Stated exercise = Please rewrite everything from the line containing "The image size" down to the line containing "tap(561, 374)" in the listing below, changing "Pick" to "Select" and keeping all else the same. Leave the pictures out of your answer.

Provided material =
++++++++++++++++++++
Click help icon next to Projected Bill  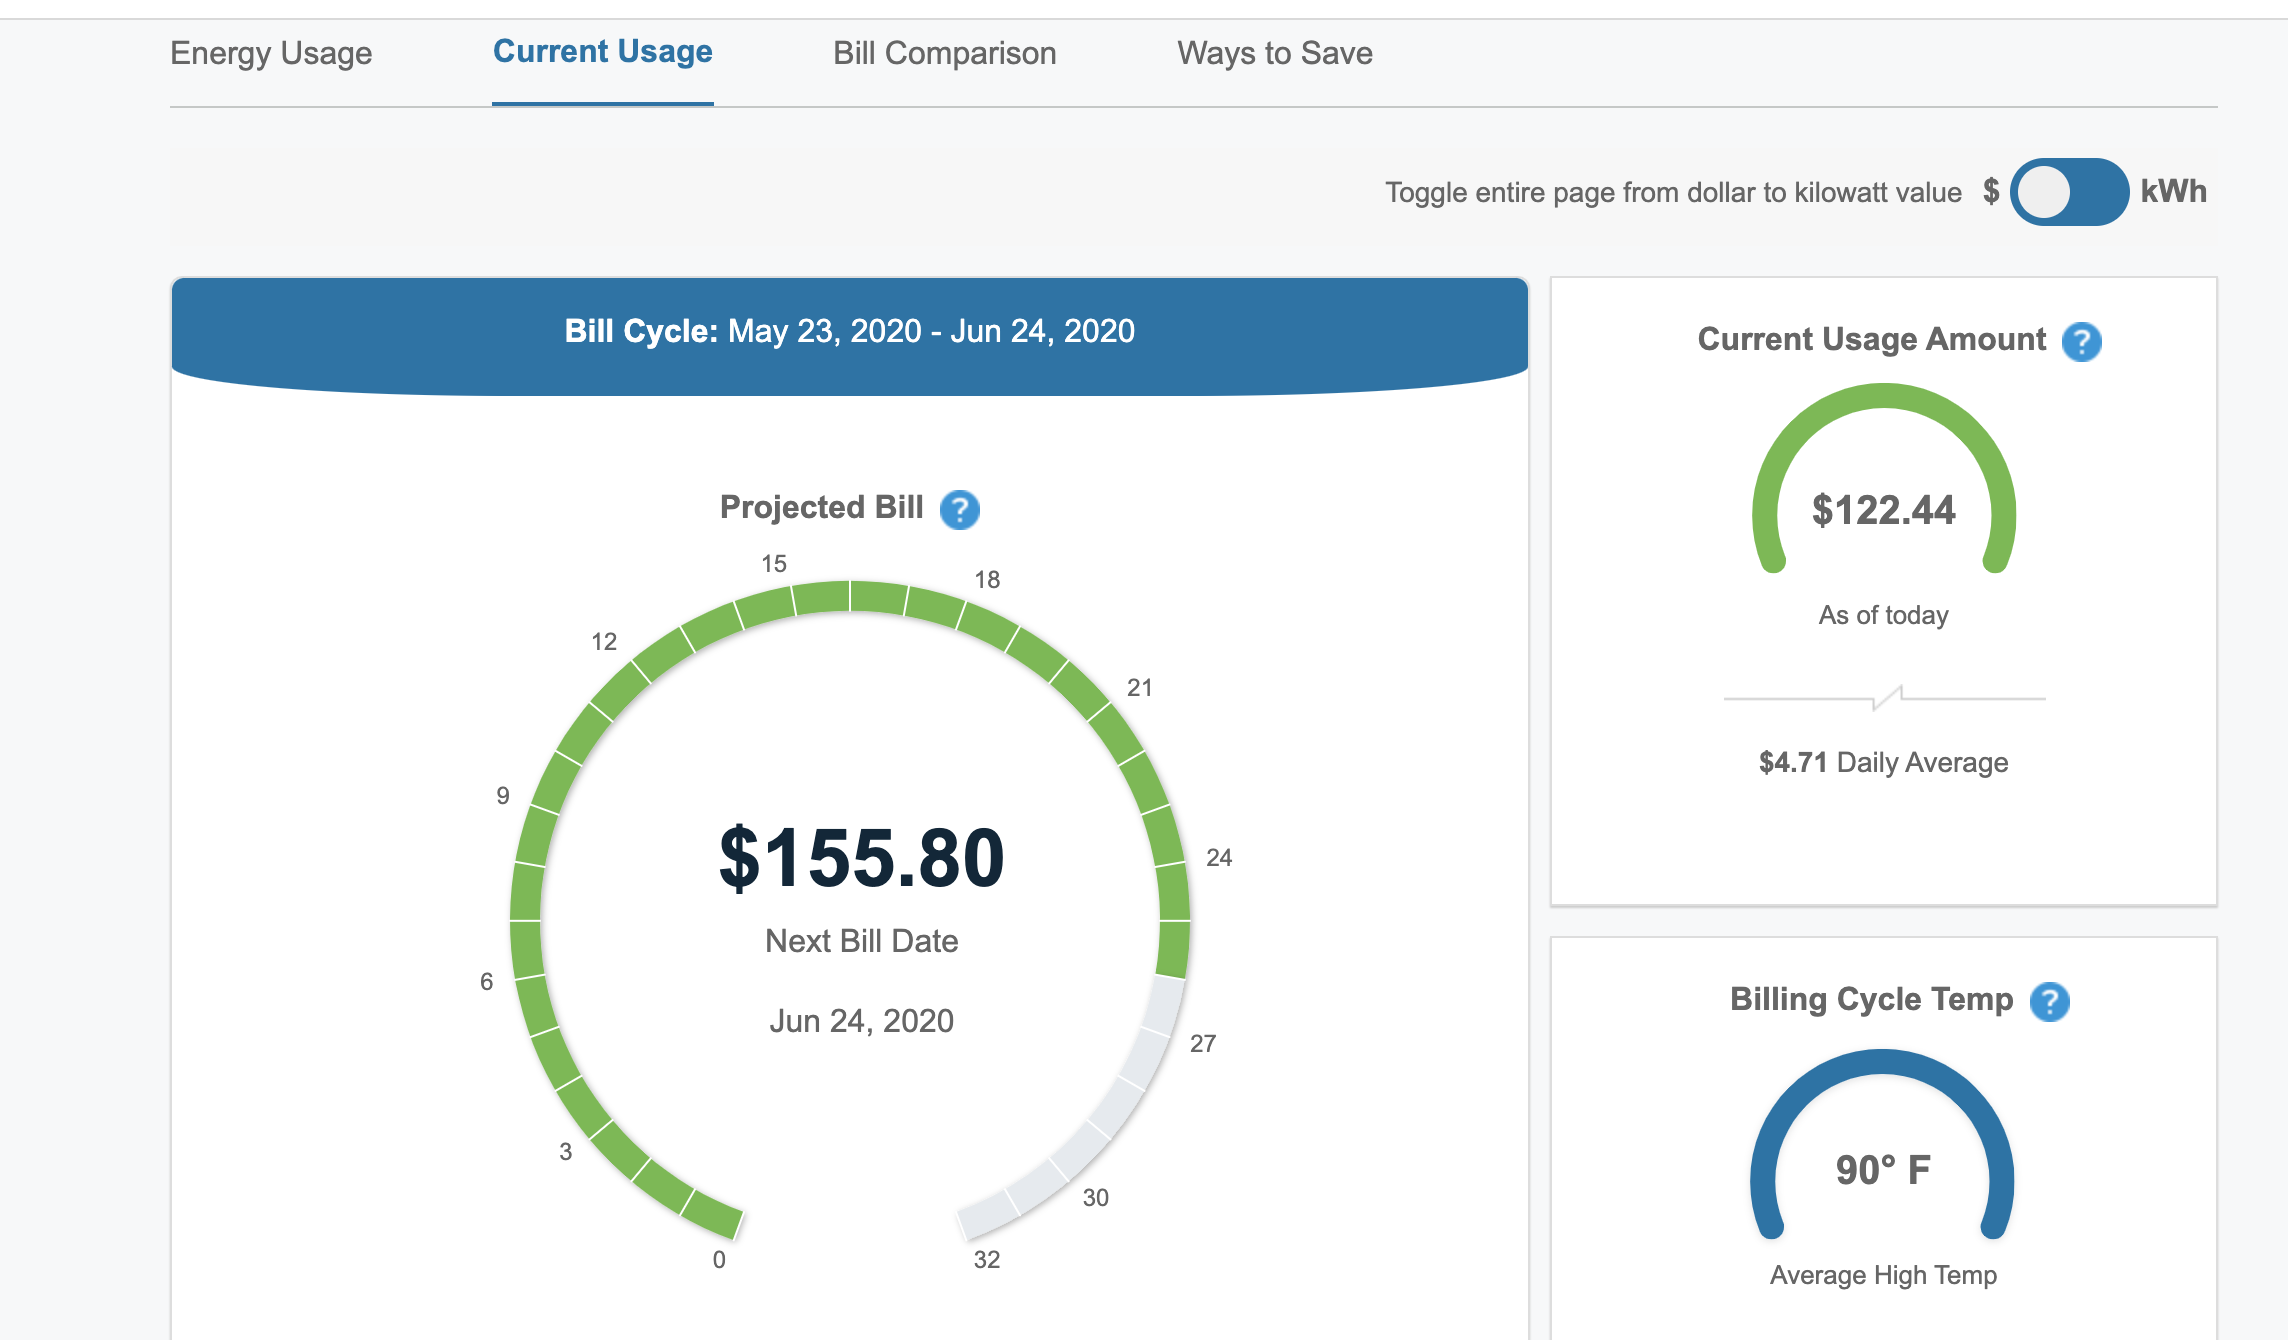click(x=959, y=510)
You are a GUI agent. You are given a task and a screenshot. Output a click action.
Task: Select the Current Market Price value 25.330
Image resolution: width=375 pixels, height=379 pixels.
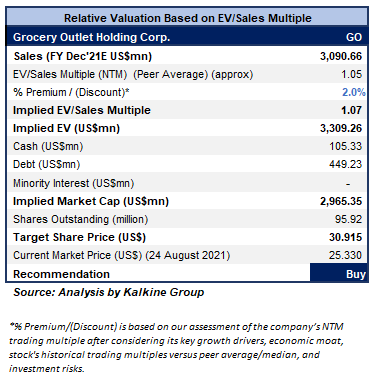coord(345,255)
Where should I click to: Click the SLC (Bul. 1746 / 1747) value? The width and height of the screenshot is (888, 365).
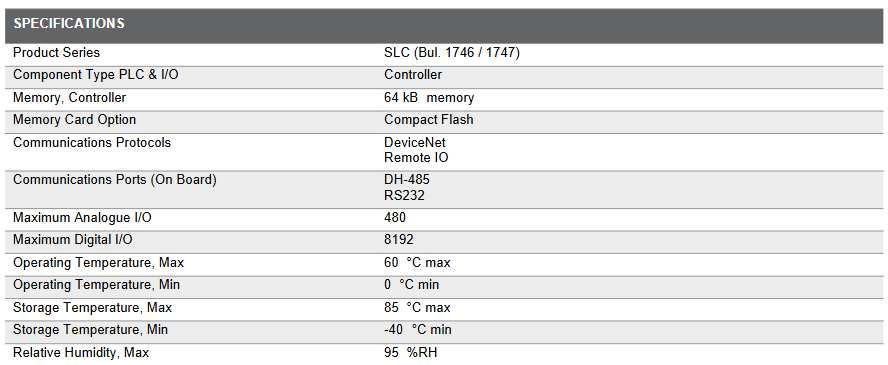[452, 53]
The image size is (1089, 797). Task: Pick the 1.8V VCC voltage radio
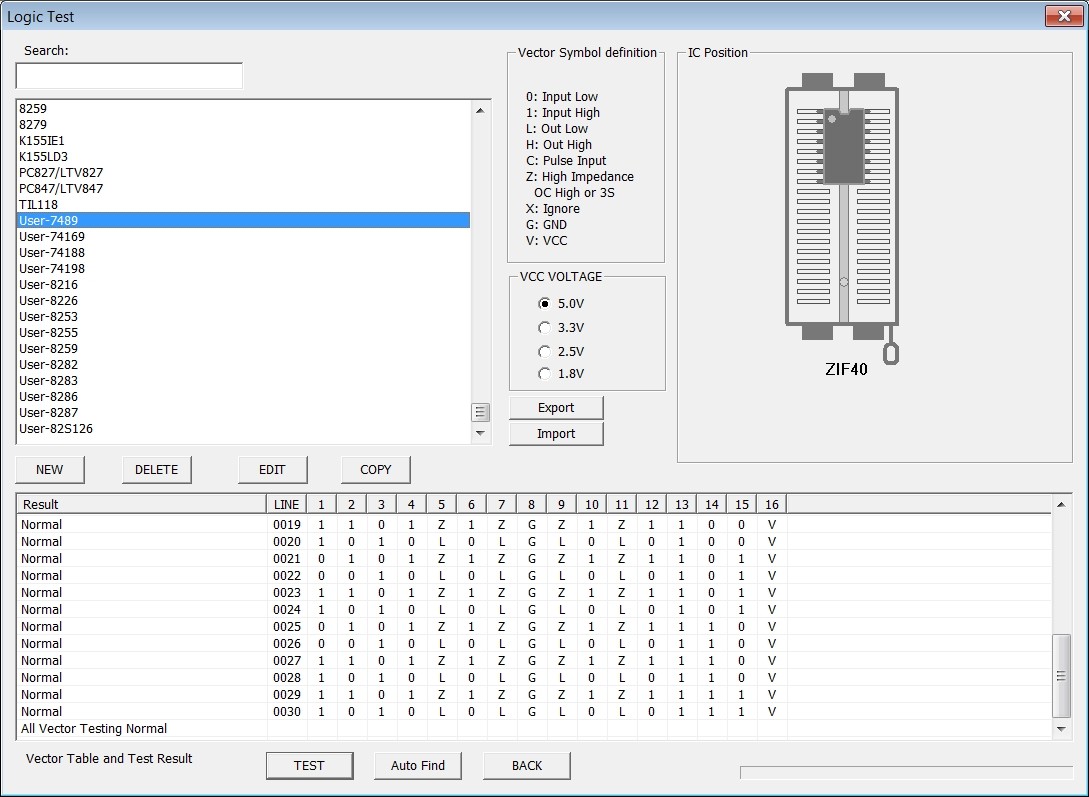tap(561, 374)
++++++++++++++++++++
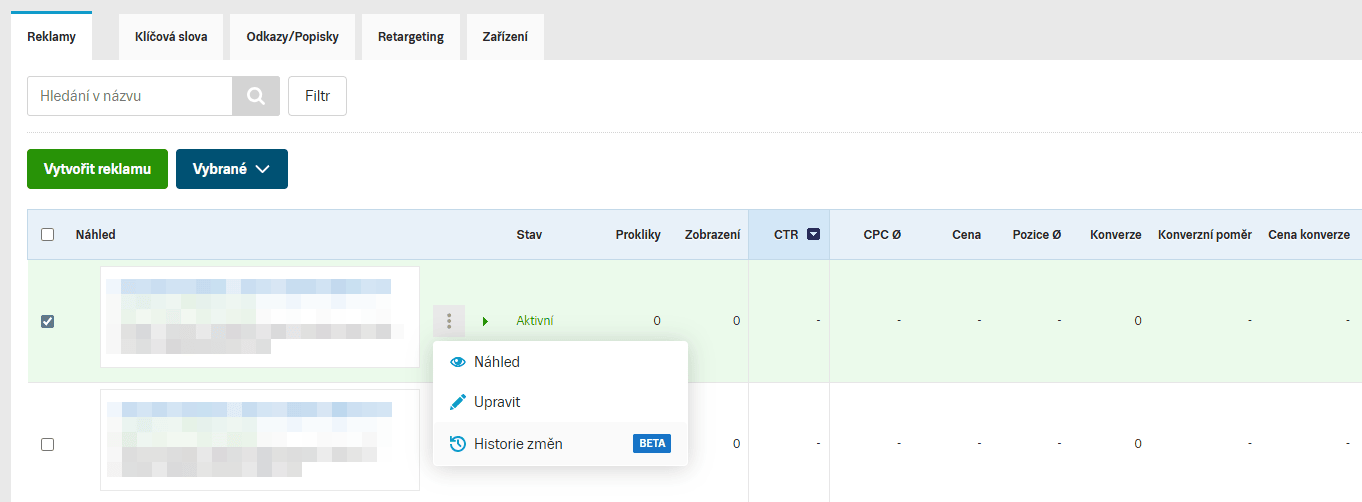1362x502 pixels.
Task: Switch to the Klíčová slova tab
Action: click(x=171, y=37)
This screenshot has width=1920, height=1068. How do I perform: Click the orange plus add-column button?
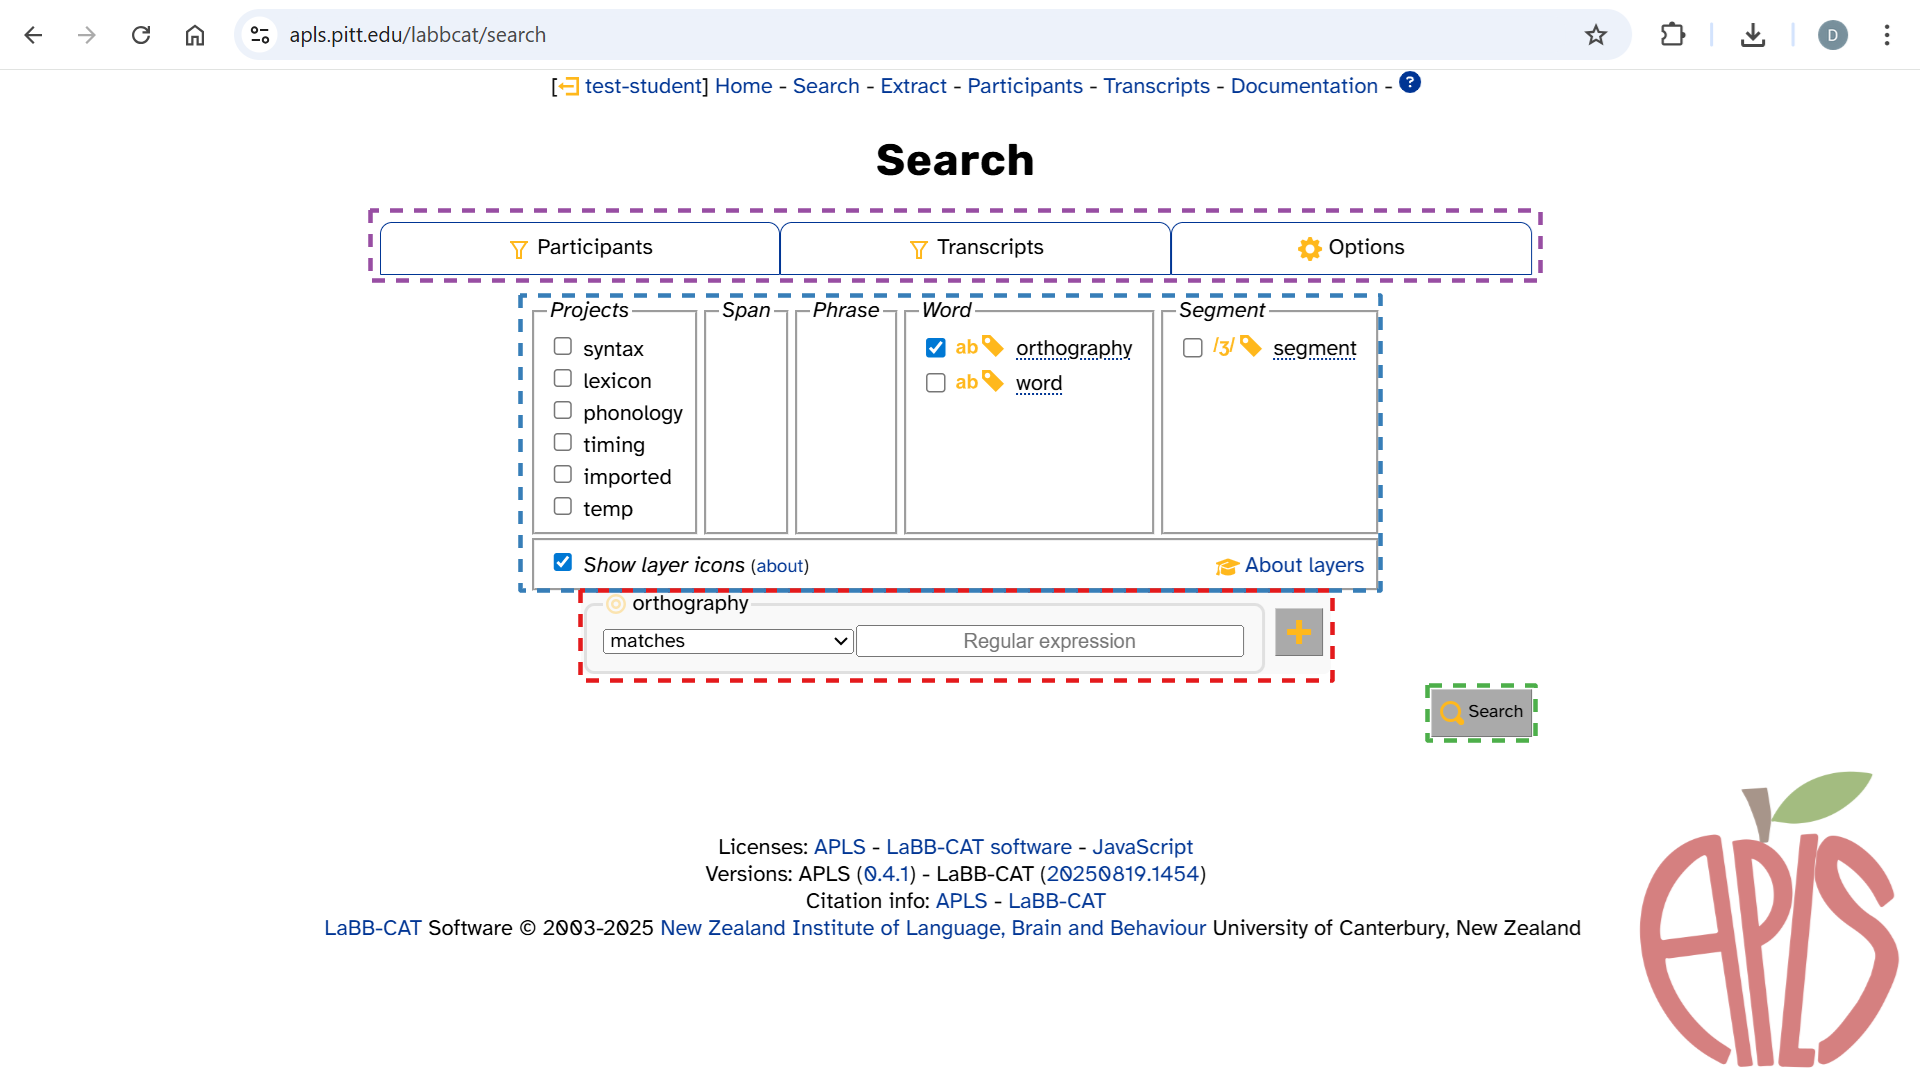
++++++++++++++++++++
Final answer =
The image size is (1089, 797). Task: Select the 1.8V VCC voltage radio
tap(561, 374)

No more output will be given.